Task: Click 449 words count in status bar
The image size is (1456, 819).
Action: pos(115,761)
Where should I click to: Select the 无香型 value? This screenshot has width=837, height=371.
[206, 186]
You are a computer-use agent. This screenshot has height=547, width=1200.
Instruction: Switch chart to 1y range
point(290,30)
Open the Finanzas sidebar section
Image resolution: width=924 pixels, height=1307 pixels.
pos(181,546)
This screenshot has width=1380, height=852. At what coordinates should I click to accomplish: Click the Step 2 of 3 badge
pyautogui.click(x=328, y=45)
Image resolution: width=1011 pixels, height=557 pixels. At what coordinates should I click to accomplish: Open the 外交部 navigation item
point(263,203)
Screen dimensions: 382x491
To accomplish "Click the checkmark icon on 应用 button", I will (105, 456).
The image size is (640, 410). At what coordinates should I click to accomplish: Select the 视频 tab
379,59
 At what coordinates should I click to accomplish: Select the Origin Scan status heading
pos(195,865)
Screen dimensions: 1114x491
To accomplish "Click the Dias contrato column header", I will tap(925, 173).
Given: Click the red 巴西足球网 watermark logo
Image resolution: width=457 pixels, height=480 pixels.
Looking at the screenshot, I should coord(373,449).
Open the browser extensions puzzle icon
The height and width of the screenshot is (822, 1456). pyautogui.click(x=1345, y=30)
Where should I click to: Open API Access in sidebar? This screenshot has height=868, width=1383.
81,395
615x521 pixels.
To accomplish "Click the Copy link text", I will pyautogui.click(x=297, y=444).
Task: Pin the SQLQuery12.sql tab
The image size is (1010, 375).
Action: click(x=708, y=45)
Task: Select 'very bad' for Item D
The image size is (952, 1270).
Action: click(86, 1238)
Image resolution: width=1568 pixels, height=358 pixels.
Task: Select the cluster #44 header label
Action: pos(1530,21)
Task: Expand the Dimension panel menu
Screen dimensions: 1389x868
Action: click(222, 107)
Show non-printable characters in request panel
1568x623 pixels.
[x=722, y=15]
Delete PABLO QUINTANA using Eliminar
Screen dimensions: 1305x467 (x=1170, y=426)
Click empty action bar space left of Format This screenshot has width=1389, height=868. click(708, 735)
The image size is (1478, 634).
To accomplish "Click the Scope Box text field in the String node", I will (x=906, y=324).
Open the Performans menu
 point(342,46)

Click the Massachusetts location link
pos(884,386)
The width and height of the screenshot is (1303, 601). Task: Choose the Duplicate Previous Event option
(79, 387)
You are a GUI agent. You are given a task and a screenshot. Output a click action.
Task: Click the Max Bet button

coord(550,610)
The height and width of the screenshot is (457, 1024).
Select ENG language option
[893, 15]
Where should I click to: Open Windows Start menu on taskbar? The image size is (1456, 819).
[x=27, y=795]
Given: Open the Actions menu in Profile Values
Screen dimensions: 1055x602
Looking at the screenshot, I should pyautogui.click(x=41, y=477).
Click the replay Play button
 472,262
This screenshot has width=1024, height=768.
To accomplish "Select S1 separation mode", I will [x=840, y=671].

Exercise goal — Rewrite the rows starting at the line containing "Where should I click to: Open API" and ending at the line containing "Action: click(x=708, y=45)", replacing "Copy link" with "Share link" and leaving everything else unchanged.

Output below —
Where should I click to: Open API Access in sidebar? This screenshot has height=868, width=1383.
81,395
615x521 pixels.
To accomplish "Click the Share link text", I will pyautogui.click(x=297, y=444).
Task: Pin the SQLQuery12.sql tab
The image size is (1010, 375).
Action: click(x=708, y=45)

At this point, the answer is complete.